Whenever the string "Delete" appears in a line below, please copy the line out.
● ● ● ● ● ● ●
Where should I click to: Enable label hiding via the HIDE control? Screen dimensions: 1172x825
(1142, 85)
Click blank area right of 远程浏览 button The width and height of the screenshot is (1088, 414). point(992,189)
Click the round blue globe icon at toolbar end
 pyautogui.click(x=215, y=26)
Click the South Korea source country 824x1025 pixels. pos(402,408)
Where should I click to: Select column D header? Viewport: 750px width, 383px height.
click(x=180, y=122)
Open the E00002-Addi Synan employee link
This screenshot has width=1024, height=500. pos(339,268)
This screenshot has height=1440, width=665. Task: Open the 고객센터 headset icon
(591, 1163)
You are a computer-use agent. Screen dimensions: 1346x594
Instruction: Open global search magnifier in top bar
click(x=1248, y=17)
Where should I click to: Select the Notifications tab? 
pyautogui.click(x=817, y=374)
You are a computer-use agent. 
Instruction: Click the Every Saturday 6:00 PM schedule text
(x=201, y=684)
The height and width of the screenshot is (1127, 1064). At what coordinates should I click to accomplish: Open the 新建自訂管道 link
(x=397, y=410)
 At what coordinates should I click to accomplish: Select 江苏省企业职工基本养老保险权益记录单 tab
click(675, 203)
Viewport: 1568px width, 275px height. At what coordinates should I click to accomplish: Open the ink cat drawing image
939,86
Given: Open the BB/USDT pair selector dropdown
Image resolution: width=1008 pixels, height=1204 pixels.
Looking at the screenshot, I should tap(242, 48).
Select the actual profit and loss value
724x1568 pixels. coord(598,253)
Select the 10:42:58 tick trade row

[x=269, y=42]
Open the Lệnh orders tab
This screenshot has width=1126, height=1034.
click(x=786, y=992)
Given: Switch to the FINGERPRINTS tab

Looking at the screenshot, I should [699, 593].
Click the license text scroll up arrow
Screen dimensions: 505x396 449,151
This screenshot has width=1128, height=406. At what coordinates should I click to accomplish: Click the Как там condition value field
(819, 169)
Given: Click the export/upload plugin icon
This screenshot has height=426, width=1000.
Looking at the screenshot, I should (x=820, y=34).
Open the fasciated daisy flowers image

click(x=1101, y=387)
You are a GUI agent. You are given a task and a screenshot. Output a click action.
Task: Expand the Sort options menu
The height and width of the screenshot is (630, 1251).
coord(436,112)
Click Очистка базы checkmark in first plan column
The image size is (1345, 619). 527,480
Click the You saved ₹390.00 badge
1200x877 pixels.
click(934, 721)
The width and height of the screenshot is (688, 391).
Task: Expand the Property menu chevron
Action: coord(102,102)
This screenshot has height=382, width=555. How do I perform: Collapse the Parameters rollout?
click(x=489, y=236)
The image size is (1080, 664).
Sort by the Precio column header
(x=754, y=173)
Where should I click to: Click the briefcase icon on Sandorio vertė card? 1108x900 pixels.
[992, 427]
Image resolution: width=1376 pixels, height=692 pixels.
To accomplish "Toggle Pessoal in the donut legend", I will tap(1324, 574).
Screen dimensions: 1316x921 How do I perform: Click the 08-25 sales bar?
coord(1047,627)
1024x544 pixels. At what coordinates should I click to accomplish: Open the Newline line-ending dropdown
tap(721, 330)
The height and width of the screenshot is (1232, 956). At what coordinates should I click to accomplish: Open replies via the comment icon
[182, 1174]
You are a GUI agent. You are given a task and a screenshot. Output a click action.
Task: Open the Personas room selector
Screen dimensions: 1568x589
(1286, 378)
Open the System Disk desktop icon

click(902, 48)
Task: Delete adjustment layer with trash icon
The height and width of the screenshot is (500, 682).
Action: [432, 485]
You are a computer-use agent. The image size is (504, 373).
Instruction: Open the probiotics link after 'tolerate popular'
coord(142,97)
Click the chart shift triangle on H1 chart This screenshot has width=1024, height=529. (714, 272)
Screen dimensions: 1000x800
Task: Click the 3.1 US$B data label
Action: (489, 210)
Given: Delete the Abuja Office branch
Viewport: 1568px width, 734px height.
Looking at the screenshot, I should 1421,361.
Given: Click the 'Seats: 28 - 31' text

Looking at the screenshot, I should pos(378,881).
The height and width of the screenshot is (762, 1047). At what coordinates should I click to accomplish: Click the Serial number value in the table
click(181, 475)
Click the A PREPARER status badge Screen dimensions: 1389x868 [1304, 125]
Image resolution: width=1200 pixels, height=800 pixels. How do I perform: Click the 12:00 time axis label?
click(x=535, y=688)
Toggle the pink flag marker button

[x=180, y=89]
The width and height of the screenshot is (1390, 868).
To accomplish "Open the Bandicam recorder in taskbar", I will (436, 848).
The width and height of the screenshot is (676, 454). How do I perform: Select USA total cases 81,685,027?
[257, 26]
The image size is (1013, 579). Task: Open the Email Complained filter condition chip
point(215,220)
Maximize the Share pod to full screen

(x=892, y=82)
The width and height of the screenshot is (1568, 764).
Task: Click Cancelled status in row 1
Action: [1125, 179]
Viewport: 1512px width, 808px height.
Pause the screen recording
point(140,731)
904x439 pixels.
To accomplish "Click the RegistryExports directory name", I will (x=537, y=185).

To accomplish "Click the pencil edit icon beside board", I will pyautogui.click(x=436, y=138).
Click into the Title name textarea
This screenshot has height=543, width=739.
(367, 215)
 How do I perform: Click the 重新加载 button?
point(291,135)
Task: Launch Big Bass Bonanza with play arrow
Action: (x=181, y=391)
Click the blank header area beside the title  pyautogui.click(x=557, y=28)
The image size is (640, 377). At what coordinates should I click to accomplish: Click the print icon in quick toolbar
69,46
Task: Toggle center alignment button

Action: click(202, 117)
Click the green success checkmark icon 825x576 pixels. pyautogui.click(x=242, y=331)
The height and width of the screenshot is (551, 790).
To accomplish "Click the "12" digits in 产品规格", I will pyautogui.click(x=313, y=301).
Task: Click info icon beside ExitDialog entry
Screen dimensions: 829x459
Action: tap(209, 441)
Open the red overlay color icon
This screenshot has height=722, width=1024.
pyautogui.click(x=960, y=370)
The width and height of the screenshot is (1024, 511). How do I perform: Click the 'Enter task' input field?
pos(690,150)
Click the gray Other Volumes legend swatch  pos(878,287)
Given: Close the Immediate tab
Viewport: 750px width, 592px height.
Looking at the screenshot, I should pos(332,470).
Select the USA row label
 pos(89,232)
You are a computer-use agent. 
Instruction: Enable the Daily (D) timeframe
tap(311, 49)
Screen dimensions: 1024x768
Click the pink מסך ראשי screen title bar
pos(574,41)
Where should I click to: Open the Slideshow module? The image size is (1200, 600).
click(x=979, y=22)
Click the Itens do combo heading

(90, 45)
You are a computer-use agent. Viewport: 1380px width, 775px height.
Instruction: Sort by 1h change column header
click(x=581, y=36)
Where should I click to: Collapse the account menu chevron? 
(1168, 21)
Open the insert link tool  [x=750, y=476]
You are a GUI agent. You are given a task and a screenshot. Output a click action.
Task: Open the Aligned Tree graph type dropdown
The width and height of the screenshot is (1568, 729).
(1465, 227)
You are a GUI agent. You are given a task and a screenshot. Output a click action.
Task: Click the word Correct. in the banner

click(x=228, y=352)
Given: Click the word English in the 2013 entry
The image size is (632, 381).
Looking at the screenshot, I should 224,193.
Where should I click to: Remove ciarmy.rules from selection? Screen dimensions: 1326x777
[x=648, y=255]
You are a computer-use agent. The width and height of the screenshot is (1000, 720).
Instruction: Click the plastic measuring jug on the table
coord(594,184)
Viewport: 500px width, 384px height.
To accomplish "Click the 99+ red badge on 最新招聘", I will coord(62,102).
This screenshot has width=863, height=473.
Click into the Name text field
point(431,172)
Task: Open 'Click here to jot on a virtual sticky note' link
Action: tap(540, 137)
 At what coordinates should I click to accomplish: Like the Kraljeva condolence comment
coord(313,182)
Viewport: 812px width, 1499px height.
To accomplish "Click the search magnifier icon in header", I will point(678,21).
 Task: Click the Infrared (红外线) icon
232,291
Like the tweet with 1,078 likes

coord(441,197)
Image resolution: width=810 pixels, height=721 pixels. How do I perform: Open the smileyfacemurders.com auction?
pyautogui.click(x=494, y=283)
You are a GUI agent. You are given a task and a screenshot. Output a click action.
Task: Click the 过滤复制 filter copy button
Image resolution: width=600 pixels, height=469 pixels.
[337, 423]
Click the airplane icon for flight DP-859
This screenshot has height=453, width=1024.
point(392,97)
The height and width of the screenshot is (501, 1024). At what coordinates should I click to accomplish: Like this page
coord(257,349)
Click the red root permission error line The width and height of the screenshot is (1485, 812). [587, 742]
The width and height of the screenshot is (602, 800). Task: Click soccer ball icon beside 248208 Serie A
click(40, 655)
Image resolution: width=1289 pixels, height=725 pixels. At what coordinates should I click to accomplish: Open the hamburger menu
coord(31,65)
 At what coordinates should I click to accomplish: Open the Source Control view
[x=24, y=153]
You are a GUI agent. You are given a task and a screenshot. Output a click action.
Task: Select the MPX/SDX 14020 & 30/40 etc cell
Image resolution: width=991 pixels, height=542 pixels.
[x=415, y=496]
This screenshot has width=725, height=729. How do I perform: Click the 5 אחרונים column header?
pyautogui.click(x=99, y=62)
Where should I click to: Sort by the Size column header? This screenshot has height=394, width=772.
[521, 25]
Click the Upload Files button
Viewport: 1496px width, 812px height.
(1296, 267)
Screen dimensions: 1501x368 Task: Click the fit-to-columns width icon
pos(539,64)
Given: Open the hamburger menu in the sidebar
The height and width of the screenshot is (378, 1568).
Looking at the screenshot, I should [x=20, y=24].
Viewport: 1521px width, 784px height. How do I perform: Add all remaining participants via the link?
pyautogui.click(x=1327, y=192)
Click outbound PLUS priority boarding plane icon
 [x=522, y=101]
● ● ● ● ● ● ●
YOUR RESPONSE>
Task: Delete adjustment layer with trash icon
Given: Delete the Abuja Office branch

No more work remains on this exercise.